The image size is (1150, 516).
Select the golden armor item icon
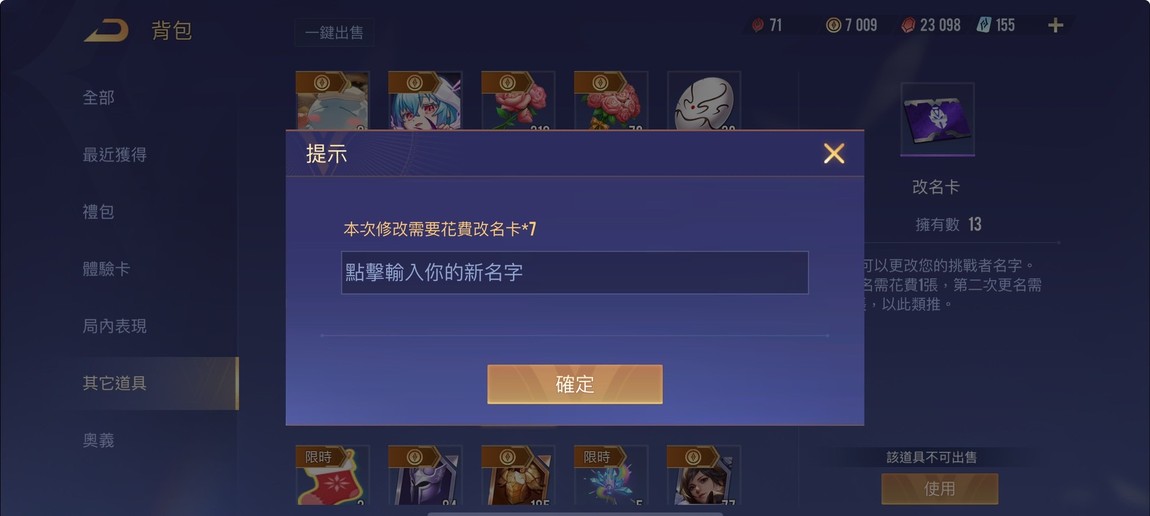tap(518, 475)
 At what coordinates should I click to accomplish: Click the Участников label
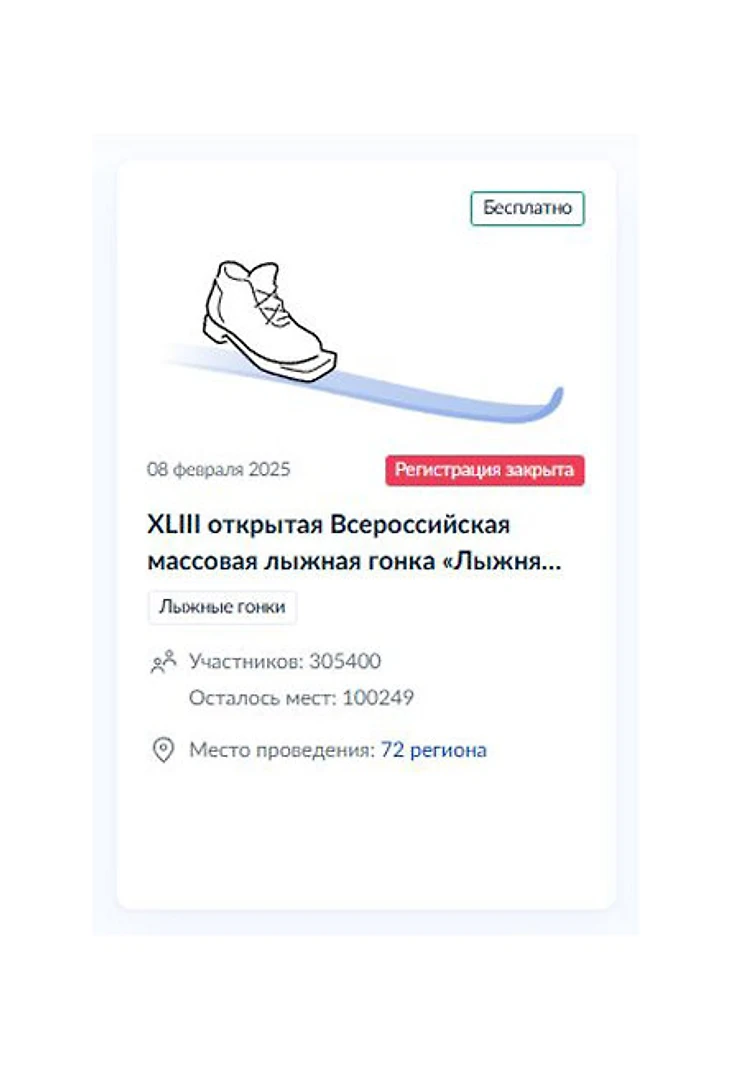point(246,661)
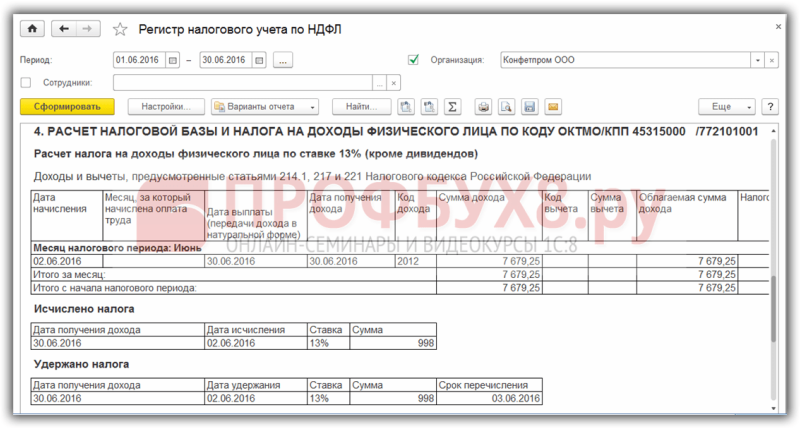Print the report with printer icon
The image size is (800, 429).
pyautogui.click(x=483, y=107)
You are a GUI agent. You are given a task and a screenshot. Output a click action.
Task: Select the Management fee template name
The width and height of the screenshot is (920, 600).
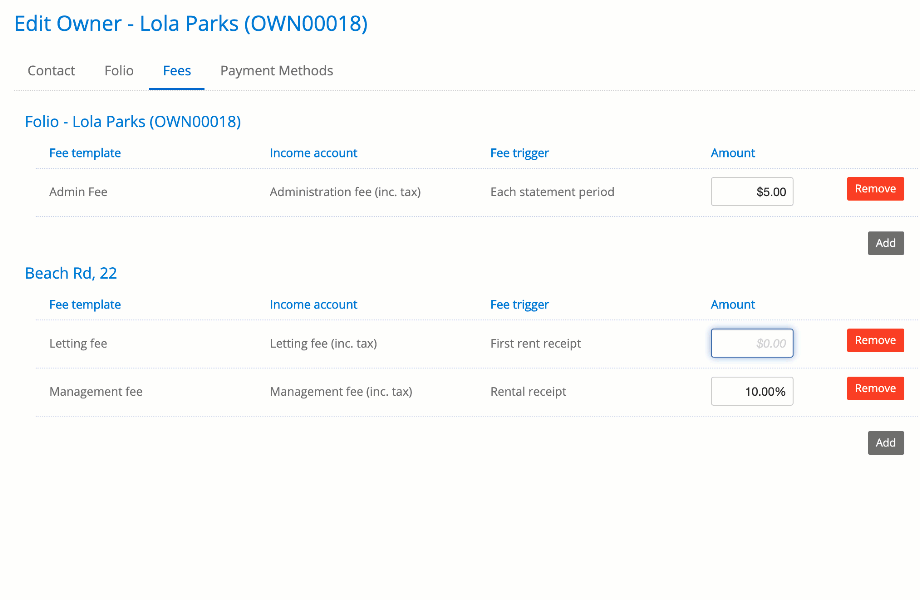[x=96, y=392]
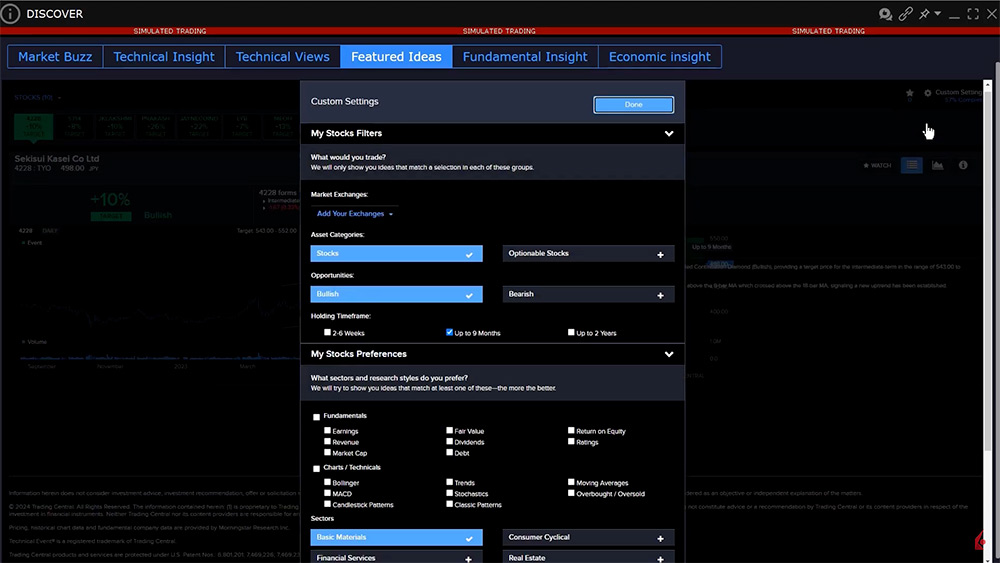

WHAT YOU WILL DO
An exact copy of the entries above is needed, with the pictures removed.

OUTPUT OF THE TASK
The image size is (1150, 516).
Select the golden armor item icon
tap(518, 475)
 At what coordinates should I click to accomplish: Click the Участников label
point(246,661)
Print the report with printer icon
The image size is (800, 429).
pyautogui.click(x=483, y=107)
You are a GUI agent. You are given a task and a screenshot. Output a click action.
Task: Select the Management fee template name
The width and height of the screenshot is (920, 600).
[x=96, y=392]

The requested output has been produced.